The Ministry of Justice’s decision to remove the presumption of parental involvement from the Children Act 1989 marks an important step towards clarifying how the family courts approach cases involving allegations of domestic abuse. In this article, trainee solicitor Mollie Mann considers how the reform reinforces the primacy of the child’s welfare, provides greater clarity in the courts’ handling of abuse allegations and may encourage a more cooperative and less adversarial culture in children cases, including greater use of non-court dispute resolution.
Background of the report
The presumption, introduced by the Children and Families Act 2014, requires the court to begin from the position that a child’s welfare is furthered by the involvement of both parents, unless the contrary is shown.

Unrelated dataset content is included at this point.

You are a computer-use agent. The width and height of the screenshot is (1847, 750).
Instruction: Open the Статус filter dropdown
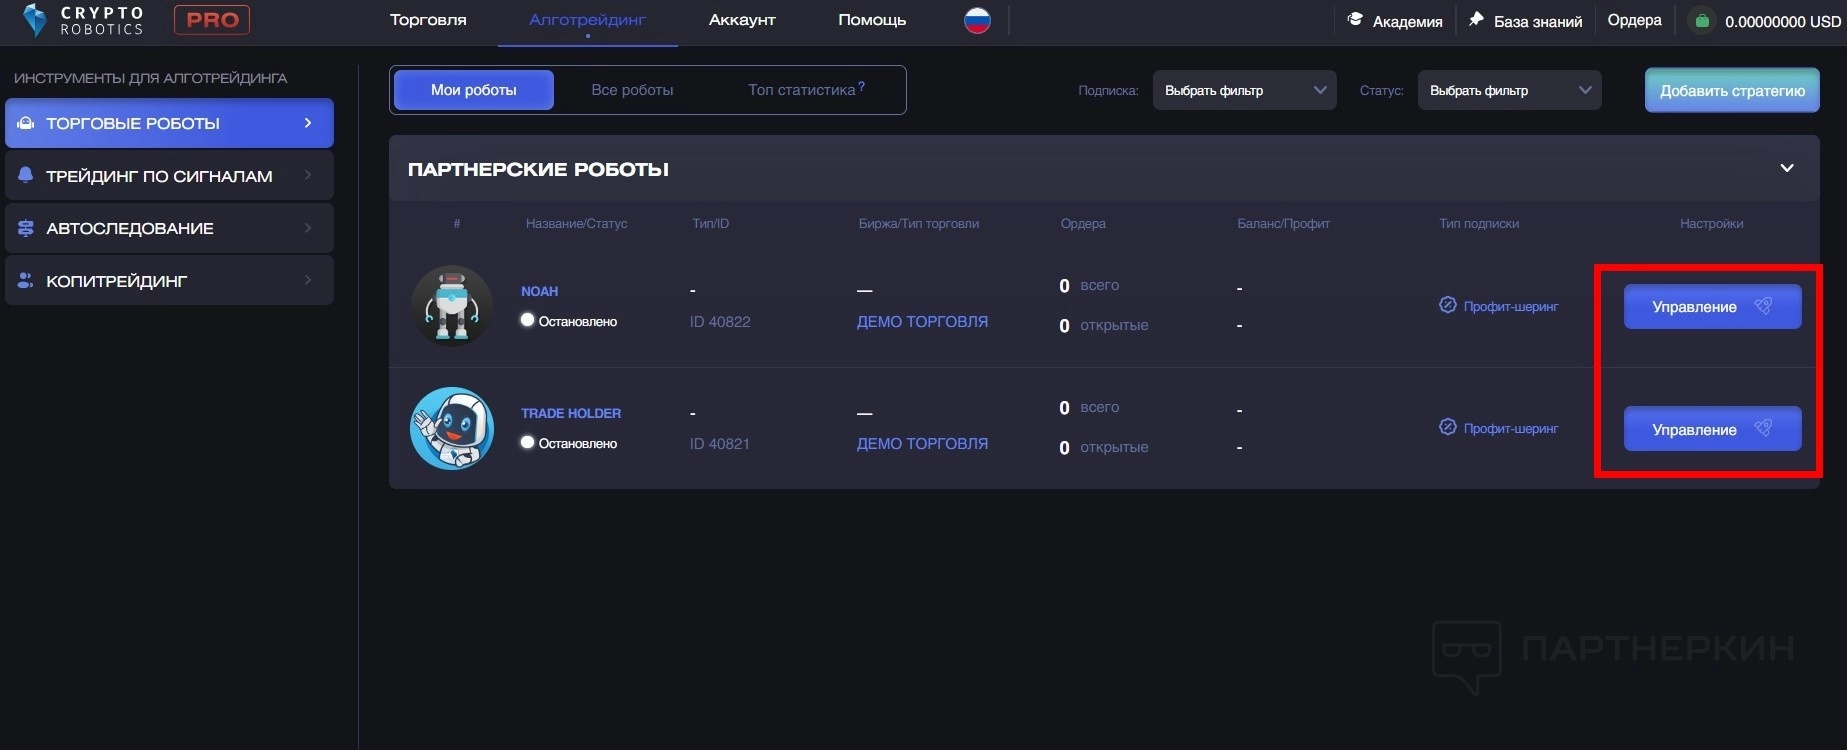pos(1509,90)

Over time, however, the provision has attracted criticism for creating the perception that the courts were predisposed towards contact, even where risk of harm was alleged. The 2020 Harm Panel Report questioned whether this statutory wording risked reinforcing an overly “pro-contact” culture and recommended that the Ministry of Justice review the presumption.
In October 2025, the ministry published its ‘Review of the Presumption of Parental Involvement’ (“the Review”). The Review concluded that the presumption is rarely relied upon in judgments. In practice, judges determine cases by reference to the welfare checklist and Practice Direction 12J, which provides a clear framework for managing allegations of domestic abuse and assessing risk.
On that basis, the government announced its intention to remove the presumption altogether, ensuring that the legislation reflects how cases are decided in practice.
Clarity, not upheaval
The contents of the Review dispels the notion that the courts are constrained by an outdated “contact at all costs” culture. The real framework for decision-making is widely perceived to be the welfare checklist and Practice Direction 12J, which sets out a detailed framework for managing allegations of harm. The Review therefore confirms that judges in private children cases already base their decisions on the paramountcy principle, viewing matters through the lens of child welfare.
The Review further found that references to the presumption in judgments were limited, and where it appeared, it was treated as one of many factors rather than a determinative rule. This reflects the reality that judges balance competing considerations carefully, guided by evidence and context rather than presumption.
Removing the presumption, therefore, provides clarity rather than change. It confirms publicly what has long been true in practice: contact is not automatic, and where abuse is alleged or proven, the court’s first duty is to protect the child. Stewarts’ Alex Verdan KC says: “If the law is properly applied, it is all there anyway. I don’t know of any case, either that I’ve experienced or that any of my colleagues have experienced, where a judge, simply because of section 1(2A) of the Children Act 1989 and that presumption, has said, ‘Okay, despite findings of abuse and harm, we’re going to set up contact’.”
The Review also highlights the importance of ongoing judicial training. Domestic abuse can present in many forms, including coercive control, financial manipulation and emotional harm. Consistent, informed decision-making remains crucial to ensuring a protective and fair approach across all tiers of the family courts. Ultimately, as Alex Verdan KC explains: “Someone has to take responsibility and say, in this case, no contact ever; in this case, a different type of contact is safe, taking into account all the risks.”
Encouraging non-court resolution
The Review also notes that the majority of separating parents reach child arrangements without ever going to court. This reflects both the capacity of parents to resolve matters independently and the growing emphasis on non-court dispute resolution (NCDR).
Removing the presumption may support this trend. Without a perceived legal ‘starting point’, parents may feel less pressure to seek judicial confirmation of contact arrangements and instead work collaboratively to agree bespoke, child-centred solutions.
NCDR options, such as mediation, arbitration and child-inclusive discussions, allow families to retain control, resolve disputes confidentially and prioritise communication. For high-net-worth families, these routes also provide valuable privacy, efficiency and flexibility, particularly in cases involving international mobility or financial complexity.
Comment
Toby Atkinson, a partner at Stewarts, comments: “The proposed removal of the presumption will not alter how judges decide cases in practice, but it provides important clarity for parents and practitioners. The welfare of the child has always been, and will continue to be, the court’s paramount consideration. The key is not the existence of a presumption, but the quality of the court’s analysis, its understanding of harm and its ability to ensure that every child’s safety and wellbeing are at the forefront of decision-making.”
The proposed removal of the presumption of parental involvement does not revolutionise family law; it clarifies and modernises it. It aligns public understanding with the judicial reality- that every case turns on the welfare of the individual child and that protection from harm is paramount.
The reform may also help to foster a less adversarial culture in children proceedings, encouraging families to seek solutions that prioritise safety, cooperation and the child’s long-term wellbeing.